LKML Archive mirror
 help / color / mirror / Atom feed
From: Saravana Kannan <skannan@codeaurora.org>
To: "Rafael J. Wysocki" <rjw@rjwysocki.net>
Cc: Viresh Kumar <viresh.kumar@linaro.org>,
	"Rafael J. Wysocki" <rafael@kernel.org>,
	Shilpa Bhat <shilpabhatppc@gmail.com>,
	Juri Lelli <juri.lelli@arm.com>,
	Lists linaro-kernel <linaro-kernel@lists.linaro.org>,
	"linux-pm@vger.kernel.org" <linux-pm@vger.kernel.org>,
	Peter Zijlstra <peterz@infradead.org>,
	Michael Turquette <mturquette@baylibre.com>,
	Steve Muckle <steve.muckle@linaro.org>,
	Vincent Guittot <vincent.guittot@linaro.org>,
	Morten Rasmussen <morten.rasmussen@arm.com>,
	dietmar.eggemann@arm.com,
	Linux Kernel Mailing List <linux-kernel@vger.kernel.org>
Subject: Re: [PATCH V2 0/7] cpufreq: governors: Fix ABBA lockups
Date: Tue, 09 Feb 2016 13:02:51 -0800	[thread overview]
Message-ID: <56BA53FB.8050204@codeaurora.org> (raw)
In-Reply-To: <14418694.vd8JTxlxro@vostro.rjw.lan>

On 02/07/2016 06:28 PM, Rafael J. Wysocki wrote:
> On Friday, February 05, 2016 06:22:35 PM Saravana Kannan wrote:
>> On 02/04/2016 07:54 PM, Rafael J. Wysocki wrote:
>>> On Thursday, February 04, 2016 07:18:32 PM Rafael J. Wysocki wrote:
>>>> On Thu, Feb 4, 2016 at 6:44 PM, Saravana Kannan <skannan@codeaurora.org> wrote:
>>>>> On 02/04/2016 09:43 AM, Saravana Kannan wrote:
>>>>>>
>>>>>> On 02/04/2016 03:09 AM, Viresh Kumar wrote:
>>>>>>>
>>>>>>> On 04-02-16, 00:50, Rafael J. Wysocki wrote:
>>>>>>>>
>>>>>>>> This is exactly right.  We've avoided one deadlock only to trip into
>>>>>>>> another one.
>>>>>>>>
>>>>>>>> This happens because update_sampling_rate() acquires
>>>>>>>> od_dbs_cdata.mutex which is held around cpufreq_governor_exit() by
>>>>>>>> cpufreq_governor_dbs().
>>>>>>>>
>>>>>>>> Worse yet, a deadlock can still happen without (the new)
>>>>>>>> dbs_data->mutex, just between s_active and od_dbs_cdata.mutex if
>>>>>>>> update_sampling_rate() runs in parallel with
>>>>>>>> cpufreq_governor_dbs()->cpufreq_governor_exit() and the latter wins
>>>>>>>> the race.
>>>>>>>>
>>>>>>>> It looks like we need to drop the governor mutex before putting the
>>>>>>>> kobject in cpufreq_governor_exit().
>>>>>>>
>>>>
>>>> [cut]
>>>>
>>>>>>
>>>>>> No no no no!
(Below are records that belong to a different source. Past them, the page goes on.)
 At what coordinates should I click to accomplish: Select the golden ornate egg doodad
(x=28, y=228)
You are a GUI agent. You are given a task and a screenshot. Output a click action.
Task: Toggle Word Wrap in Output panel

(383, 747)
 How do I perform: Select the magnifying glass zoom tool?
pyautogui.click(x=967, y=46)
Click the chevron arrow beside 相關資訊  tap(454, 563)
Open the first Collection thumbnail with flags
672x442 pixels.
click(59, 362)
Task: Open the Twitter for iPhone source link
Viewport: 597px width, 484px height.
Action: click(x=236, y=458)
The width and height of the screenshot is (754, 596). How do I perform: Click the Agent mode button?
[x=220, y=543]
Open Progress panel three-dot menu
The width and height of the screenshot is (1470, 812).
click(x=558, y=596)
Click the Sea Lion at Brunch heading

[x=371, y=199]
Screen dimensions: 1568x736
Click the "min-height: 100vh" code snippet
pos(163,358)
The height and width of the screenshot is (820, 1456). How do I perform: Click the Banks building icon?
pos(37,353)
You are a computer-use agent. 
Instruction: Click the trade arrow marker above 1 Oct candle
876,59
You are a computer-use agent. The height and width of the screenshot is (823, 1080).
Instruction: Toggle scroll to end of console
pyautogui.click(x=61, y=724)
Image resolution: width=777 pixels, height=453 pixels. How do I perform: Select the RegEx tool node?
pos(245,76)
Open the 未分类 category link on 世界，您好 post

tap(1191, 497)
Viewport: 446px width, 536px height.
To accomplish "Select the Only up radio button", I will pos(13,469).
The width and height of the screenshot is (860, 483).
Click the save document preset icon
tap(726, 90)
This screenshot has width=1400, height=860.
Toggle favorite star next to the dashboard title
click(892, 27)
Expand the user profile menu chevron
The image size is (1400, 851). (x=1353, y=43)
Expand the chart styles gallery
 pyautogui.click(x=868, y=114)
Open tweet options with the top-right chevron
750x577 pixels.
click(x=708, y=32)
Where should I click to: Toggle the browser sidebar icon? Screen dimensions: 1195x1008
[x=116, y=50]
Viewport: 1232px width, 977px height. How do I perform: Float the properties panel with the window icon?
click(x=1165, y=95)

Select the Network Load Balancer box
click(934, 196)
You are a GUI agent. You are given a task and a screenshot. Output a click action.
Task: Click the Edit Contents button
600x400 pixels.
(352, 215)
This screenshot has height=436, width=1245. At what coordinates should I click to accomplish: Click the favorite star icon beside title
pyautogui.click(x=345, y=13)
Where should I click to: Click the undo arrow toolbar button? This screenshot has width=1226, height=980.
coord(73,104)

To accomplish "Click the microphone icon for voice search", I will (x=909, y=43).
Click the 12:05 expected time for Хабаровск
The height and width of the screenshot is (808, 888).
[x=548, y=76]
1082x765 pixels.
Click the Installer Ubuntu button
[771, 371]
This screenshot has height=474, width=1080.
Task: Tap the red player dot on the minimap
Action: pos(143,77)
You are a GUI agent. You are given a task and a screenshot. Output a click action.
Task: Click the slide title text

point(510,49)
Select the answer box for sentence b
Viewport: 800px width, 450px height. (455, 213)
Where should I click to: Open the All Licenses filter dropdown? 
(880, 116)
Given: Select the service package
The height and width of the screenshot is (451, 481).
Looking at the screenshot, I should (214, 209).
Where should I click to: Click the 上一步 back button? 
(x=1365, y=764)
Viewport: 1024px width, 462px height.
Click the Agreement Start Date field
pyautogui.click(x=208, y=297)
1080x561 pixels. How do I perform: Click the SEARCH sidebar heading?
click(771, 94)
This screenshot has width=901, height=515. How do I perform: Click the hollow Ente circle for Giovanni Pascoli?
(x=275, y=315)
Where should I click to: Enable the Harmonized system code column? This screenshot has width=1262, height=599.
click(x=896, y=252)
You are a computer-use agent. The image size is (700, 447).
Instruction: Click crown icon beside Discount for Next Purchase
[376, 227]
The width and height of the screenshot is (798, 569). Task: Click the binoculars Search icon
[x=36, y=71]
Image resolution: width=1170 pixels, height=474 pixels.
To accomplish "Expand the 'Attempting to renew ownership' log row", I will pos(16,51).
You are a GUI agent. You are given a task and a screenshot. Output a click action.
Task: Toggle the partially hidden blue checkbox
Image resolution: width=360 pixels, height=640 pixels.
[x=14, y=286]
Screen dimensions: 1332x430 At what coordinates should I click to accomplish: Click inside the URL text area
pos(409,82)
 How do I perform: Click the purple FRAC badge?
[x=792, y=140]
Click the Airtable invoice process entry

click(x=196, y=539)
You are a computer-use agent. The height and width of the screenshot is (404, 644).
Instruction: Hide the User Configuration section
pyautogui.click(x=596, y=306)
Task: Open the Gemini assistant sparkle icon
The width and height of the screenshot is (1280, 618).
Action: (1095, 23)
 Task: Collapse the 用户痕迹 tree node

Let's not open up this can of worms of queuing up the work
>>>>>> to handle a write to a sysfs file. It *MIGHT* work for this specific
>>>>>> tunable (I haven't bothered to analyze), but this makes it impossible to
>>>>>> return a useful/proper error value.
>>>>>
>>>>>
>>>>> Sent too soon. Not only that, but it can also cause the writes to the sysfs
>>>>> files to get processed in a different order and I don't know what other
>>>>> issues/races THAT will open up.
>>>>
>>>> Well, I don't like this too.
>>>>
>>>> I actually do have an idea about how to fix these deadlocks, but it is
>>>> on top of my cleanup series.
>>>>
>>>> I'll write more about it later today.
>>>
>>> Having actually posted that series again after cleaning it up I can say
>>> what I'm thinking about hopefully without confusing anyone too much.  So
>>> please bear in mind that I'm going to refer to this series below:
>>>
>>> http://marc.info/?l=linux-pm&m=145463901630950&w=4
>>>
>>> Also this is more of a brain dump rather than actual design description,
>>> so there may be holes etc in it.  Please let me know if you can see any.
>>>
>>> The problem at hand is that policy->rwsem needs to be held around *all*
>>> operations in cpufreq_set_policy().  In particular, it cannot be dropped
>>> around invocations of __cpufreq_governor() with the event arg equal to
>>> _EXIT as that leads to interesting races.
>>>
>>> Unfortunately, we know that holding policy->rwsem in those places leads
>>> to a deadlock with governor sysfs attributes removal in cpufreq_governor_exit().
>>>
>>> Viresh attempted to fix this by avoiding to acquire policy->rwsem for governor
>>> attributes access (as holding it is not necessary for them in principle).  That
>>> was a nice try, but it turned out to be insufficient because of another deadlock
>>> scenario uncovered by it.  Namely, since the ondemand governor's update_sampling_rate()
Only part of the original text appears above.